++++ Stored rows ++++

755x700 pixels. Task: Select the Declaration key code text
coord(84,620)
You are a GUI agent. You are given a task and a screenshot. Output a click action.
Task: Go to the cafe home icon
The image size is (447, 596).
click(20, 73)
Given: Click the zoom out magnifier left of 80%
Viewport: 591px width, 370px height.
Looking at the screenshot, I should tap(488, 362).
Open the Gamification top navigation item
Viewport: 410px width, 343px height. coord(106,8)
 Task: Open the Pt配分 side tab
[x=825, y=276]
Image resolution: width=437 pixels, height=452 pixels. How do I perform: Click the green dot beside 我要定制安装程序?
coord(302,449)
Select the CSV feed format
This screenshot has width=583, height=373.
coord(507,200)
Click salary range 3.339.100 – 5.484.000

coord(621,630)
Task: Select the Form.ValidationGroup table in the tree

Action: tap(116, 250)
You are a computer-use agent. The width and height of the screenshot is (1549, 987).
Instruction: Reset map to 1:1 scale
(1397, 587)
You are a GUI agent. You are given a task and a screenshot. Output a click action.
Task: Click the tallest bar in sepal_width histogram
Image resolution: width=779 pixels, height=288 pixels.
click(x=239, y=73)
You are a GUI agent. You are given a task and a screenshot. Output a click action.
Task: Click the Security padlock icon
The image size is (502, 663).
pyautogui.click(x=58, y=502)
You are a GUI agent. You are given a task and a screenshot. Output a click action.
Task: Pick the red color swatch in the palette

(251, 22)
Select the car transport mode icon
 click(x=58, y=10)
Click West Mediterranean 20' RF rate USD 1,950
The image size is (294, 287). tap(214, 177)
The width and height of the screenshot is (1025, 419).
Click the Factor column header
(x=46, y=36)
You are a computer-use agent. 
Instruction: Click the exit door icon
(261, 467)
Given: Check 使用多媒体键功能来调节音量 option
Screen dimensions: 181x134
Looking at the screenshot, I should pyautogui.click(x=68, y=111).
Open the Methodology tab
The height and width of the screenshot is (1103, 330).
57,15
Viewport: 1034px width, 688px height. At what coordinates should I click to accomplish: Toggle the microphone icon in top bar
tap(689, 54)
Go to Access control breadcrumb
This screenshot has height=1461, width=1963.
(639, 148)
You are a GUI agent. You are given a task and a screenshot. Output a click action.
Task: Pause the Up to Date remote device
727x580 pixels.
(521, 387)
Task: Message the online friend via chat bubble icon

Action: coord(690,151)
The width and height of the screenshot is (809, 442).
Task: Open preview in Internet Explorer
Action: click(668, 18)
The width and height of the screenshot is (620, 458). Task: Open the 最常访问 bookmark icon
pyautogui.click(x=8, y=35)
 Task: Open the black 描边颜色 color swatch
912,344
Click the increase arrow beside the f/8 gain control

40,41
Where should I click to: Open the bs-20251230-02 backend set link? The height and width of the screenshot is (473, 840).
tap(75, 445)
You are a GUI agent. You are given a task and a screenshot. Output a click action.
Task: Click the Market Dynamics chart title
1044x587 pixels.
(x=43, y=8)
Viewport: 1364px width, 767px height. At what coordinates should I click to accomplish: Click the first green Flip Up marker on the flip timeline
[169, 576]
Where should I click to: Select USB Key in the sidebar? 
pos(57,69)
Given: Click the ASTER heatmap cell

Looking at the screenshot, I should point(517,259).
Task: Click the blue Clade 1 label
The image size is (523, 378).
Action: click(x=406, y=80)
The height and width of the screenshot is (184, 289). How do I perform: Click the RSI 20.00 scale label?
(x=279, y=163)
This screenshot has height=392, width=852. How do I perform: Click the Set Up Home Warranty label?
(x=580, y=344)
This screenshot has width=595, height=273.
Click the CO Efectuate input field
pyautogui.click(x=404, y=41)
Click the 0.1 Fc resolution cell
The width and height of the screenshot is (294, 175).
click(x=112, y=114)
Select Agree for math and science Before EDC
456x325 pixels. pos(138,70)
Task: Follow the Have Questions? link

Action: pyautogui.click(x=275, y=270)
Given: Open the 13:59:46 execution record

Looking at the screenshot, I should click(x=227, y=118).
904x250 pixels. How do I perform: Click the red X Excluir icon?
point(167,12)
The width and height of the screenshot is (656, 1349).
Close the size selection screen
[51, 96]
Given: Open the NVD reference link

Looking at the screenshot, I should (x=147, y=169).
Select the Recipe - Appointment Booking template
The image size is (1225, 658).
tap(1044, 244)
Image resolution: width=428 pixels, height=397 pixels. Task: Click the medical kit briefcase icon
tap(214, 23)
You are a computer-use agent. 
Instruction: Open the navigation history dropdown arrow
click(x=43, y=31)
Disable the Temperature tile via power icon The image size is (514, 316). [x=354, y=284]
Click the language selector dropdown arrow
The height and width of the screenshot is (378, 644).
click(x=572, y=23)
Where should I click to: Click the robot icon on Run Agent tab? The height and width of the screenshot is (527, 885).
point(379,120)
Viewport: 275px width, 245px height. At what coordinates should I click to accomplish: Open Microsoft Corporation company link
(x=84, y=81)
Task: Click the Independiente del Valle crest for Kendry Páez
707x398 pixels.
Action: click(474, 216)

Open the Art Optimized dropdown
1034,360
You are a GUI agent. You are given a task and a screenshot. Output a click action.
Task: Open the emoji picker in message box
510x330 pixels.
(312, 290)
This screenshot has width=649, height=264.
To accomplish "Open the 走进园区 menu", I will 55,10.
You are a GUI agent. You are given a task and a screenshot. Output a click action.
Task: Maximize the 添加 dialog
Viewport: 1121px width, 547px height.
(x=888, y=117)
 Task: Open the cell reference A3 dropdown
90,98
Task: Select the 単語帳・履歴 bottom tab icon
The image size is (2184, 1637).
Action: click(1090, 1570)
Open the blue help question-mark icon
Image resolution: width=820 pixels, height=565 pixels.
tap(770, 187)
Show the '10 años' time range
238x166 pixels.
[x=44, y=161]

++++

Challenge = Starting at the line that has "Open the Art Optimized dropdown" and ending with the last line of the listing, write those lines out again with "emoji picker" replaced by "emoji selector" and everything else left unchanged.

Reply =
Open the Art Optimized dropdown
1034,360
You are a GUI agent. You are given a task and a screenshot. Output a click action.
Task: Open the emoji selector in message box
510x330 pixels.
(312, 290)
This screenshot has width=649, height=264.
To accomplish "Open the 走进园区 menu", I will 55,10.
You are a GUI agent. You are given a task and a screenshot. Output a click action.
Task: Maximize the 添加 dialog
Viewport: 1121px width, 547px height.
(x=888, y=117)
 Task: Open the cell reference A3 dropdown
90,98
Task: Select the 単語帳・履歴 bottom tab icon
The image size is (2184, 1637).
Action: click(1090, 1570)
Open the blue help question-mark icon
Image resolution: width=820 pixels, height=565 pixels.
tap(770, 187)
Show the '10 años' time range
238x166 pixels.
[x=44, y=161]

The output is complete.